Пес залаял, возражая, когда Джеймс приготовился навсегда покинуть конюшню.
– Я дарю его тебе. – Гвинейре хотелось, чтобы у Джеймса было хотя бы что-нибудь, напоминающее о ней. О ней и Флёр. О днях, проведенных в горах. О показе собак во время свадьбы. Обо всем, что они делали вместе, о мыслях, которыми делились…
– Ты не можешь подарить его, потому что он не принадлежит тебе, – тихо произнес Джеймс. – Мистер Джеральд купил его тогда в Уэльсе, неужели ты не помнишь?
Как могла Гвинейра не помнить об этом! Уэльс, вежливые слова, которыми они тогда обменивались… Она посчитала его джентльменом, слегка необычным, но порядочным. Как же хорошо она помнила те первые дни, проведенные рядом с Джеймсом, когда она учила его секретам тренировки молодых собак. Он относился к ней серьезно, хотя она была всего лишь девчонкой…
Гвинейра оглянулась. Щенки Клео уже выросли и были готовы к продаже, но все еще продолжали бегать за матерью, а следовательно, и за Гвинейрой. Женщина нагнулась и подняла самого крупного и красивого щенка. Маленькая сучка, почти черного цвета, с такой же улыбкой, как и у Клео.
– Но ее я могу тебе подарить. Она принадлежит мне. Пожалуйста, возьми ее, Джеймс! – Она положила щенка на руки Джеймсу, и тот сразу же принялся лизать лицо новому хозяину.
Джеймс улыбнулся и стыдливо прищурился, чтобы Гвин не заметила слез.
– Ее зовут Пятница, так ведь? Пятница, спутник Робинзона в одиночестве…
Гвин кивнула.
– Ты не должен чувствовать себя одиноко… – прошептала она.
Джеймс погладил щенка.
– Теперь я не одинок. Большое спасибо, мисс Гвин.
– Джеймс… – Она подошла ближе и взглянула на него. – Как бы я хотела, чтобы это был твой ребенок, Джеймс.
Джеймс легко поцеловал ее, так нежно и спокойно, как это обычно делал Лукас.
– Желаю тебе счастья, Гвин. Счастья тебе.
Когда Джеймс уехал, Гвинейра не смогла сдержать слез. Она наблюдала за ним, стоя у окна, смотрела, как он скакал по полям, держа перед собой щенка. Он повернулся лицом к горам. Может, он хотел сократить путь до Холдона? Для Гвин это уже не имело никакого значения, она потеряла его. Она потеряла обоих мужчин.
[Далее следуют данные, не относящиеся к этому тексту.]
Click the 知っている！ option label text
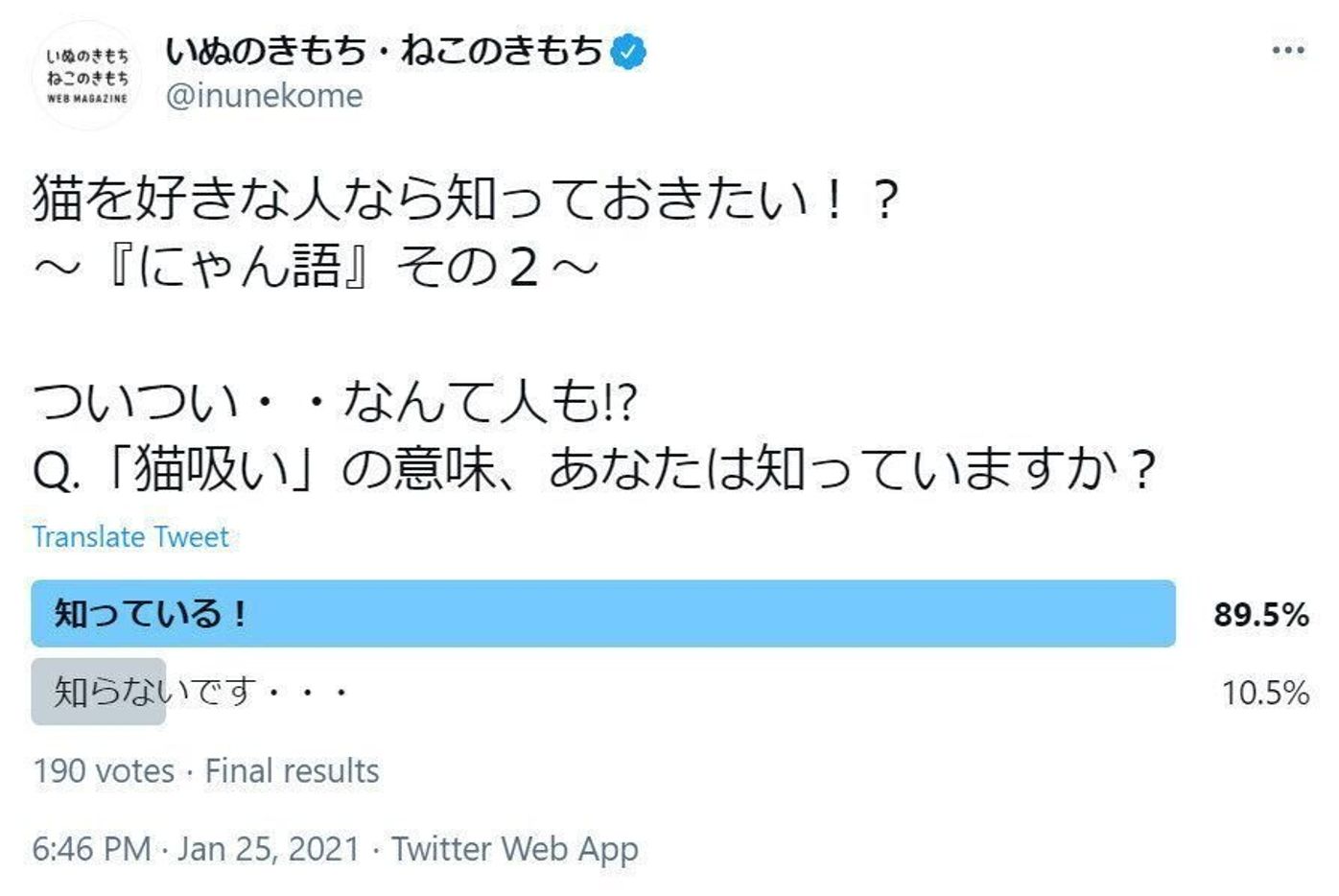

Кроме Флёр, у нее оставались лишь Джеральд и этот проклятый нежеланный ребенок.
Джеральд Уорден ни разу не заговорил с невесткой о ее беременности, даже после того, когда ее положение уже не вызывало никаких сомнений. Никто не обсуждал вопрос помощи во время родов, в дом не приглашали врача, который бы мог осмотреть будущую мать и проследить за протеканием беременности. Да и сама Гвинейра старалась как можно дольше игнорировать свое состояние. Вплоть до последних дней беременности она скакала верхом на самых горячих лошадях и пыталась не думать о предстоящих родах. Возможно, в условиях отсутствия квалифицированной помощи ребенок не выжил бы.
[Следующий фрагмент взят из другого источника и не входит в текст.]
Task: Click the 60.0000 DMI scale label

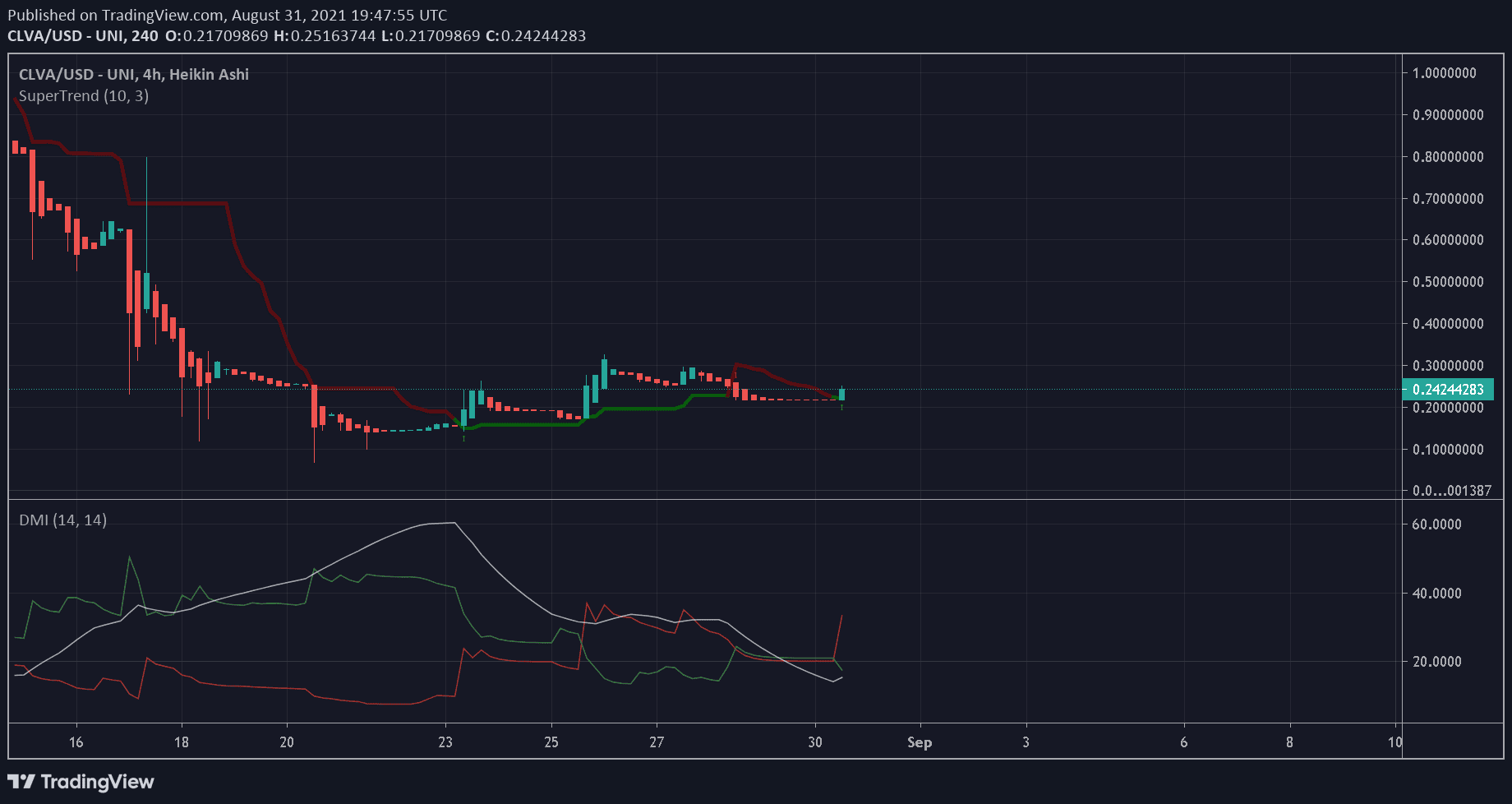Action: click(x=1436, y=524)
Вопреки ожиданиям Хелен чувства Гвинейры к будущему ребенку за все это время совсем не изменились. О первых движениях малыша в животе, которые так радовали ее в случае с Флёреттой, она даже не вспоминала. А когда ребенок толкался настолько сильно, что Гвинейра начинала стонать, она, вместо того чтобы сказать об очевидном здоровье малыша, лишь злобно говорила: «Сегодня он снова не дает мне покоя. Поскорее бы он из меня уже вышел!»